Cardiff University’s Advanced Research Computing@Cardiff (ARCCA) service has deployed 90 Lenovo ThinkSystem servers with Logicalis technology to improve the performance of its Hawk HPC cluster.
The Lenovo HPC hardware used in the Hawk cluster is powered by AMD Epyc 7443 processors with simultaneous multi-threading and cloud-native Ubiquity software.
The HPC cluster will be used to support research into the origins of the universe and star formation and has been split between two groups at Cardiff University. The Laser Interferometer Gravitational-Wave Observatory (LIGO) Scientific Collaboration was given 75 Lenovo ThinkSystem SR645 servers to support its work into the detection of gravitational waves, ripples in space-time created by collisions between black holes.
A second research group focused on the study of star formation is using 15 Lenovo ThinkSystem SR630 servers for storage. Led by Royal Society University research fellow, Dr. Ana Duarte Cabral, the project looks into the creation of stars in spiral galaxies and requires what the university describes as “computationally demanding” simulations of galaxies, such as the Milky Way.

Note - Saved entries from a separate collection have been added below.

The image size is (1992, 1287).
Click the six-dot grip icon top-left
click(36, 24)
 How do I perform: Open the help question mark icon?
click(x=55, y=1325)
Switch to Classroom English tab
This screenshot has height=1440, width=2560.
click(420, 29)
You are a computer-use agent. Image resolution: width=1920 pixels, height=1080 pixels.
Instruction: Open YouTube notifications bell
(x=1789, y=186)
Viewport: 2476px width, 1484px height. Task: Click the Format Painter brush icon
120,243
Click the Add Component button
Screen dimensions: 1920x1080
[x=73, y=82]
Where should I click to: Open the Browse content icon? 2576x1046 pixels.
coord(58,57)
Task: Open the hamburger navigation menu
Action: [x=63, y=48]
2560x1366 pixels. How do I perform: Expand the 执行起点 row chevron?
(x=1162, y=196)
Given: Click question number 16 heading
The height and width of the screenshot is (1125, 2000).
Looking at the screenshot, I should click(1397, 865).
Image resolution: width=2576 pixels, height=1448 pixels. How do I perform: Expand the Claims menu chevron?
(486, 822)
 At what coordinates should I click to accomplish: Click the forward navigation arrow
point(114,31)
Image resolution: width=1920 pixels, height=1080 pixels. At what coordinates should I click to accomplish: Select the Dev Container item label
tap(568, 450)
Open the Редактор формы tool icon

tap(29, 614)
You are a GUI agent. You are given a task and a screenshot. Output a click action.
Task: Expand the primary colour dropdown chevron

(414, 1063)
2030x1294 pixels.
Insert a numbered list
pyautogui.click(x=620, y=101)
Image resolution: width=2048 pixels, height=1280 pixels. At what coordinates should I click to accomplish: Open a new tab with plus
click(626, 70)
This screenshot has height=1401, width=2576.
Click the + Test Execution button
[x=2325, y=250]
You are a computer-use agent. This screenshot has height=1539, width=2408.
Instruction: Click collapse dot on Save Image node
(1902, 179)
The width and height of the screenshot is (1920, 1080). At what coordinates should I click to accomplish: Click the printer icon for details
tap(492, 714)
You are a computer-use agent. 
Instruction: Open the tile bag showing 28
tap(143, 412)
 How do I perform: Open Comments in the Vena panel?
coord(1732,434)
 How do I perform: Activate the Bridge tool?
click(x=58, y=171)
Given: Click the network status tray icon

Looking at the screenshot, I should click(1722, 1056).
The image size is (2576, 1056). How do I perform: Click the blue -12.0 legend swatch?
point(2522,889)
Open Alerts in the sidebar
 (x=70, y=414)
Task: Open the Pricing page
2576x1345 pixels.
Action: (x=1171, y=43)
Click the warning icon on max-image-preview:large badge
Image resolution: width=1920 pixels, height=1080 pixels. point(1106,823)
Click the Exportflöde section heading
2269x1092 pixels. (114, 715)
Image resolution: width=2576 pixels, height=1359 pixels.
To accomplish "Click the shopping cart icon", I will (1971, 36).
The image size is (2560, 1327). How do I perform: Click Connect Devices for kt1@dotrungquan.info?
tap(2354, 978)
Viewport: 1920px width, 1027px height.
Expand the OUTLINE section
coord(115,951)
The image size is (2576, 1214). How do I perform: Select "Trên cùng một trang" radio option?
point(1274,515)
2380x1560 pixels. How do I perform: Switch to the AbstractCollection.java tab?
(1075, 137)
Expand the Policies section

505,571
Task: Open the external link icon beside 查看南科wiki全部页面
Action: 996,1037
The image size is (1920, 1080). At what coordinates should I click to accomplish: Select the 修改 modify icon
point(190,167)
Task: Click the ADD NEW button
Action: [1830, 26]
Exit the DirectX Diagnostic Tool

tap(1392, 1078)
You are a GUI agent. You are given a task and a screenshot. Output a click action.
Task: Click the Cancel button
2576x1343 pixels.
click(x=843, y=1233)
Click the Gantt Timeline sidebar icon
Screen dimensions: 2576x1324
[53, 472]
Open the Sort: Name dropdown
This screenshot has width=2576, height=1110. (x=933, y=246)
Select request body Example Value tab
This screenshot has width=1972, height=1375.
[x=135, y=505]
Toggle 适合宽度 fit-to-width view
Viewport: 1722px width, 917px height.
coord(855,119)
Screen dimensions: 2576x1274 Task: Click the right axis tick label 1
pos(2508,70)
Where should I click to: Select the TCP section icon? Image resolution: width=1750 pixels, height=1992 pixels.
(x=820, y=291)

According to the university, the newly deployed servers have improved initial performance benchmarks by 46 percent, with the compute performance now available to researchers seeing a 100 percent increase.
“The LIGO project is a prime example of how supercomputing can broaden humanity’s understanding, and Lenovo is proud to be involved in this globally important research, enabling scientists to share their discoveries faster,” said Ian Jeffs, general country manager, UK&I, at Lenovo.
“Supported by Lenovo ThinkSystem technology, ARCCA can now deliver even more computing power to fuel hugely important projects such as LIGO and the Royal Society’s star formation study, as well as research across a wide range of other scientific fields.”
In addition to its provision of servers to Cardiff University, Lenovo has also collaborated with Intel to provide University College London with a more sustainable HPC cluster.
Built using Lenovo ThinkSystem servers in conjunction with the company’s Neptune liquid cooling technology and Intel’s High Bandwidth (HBM) memory, the cluster makes Imperial College one of the largest Tier 3 HPC universities in the UK.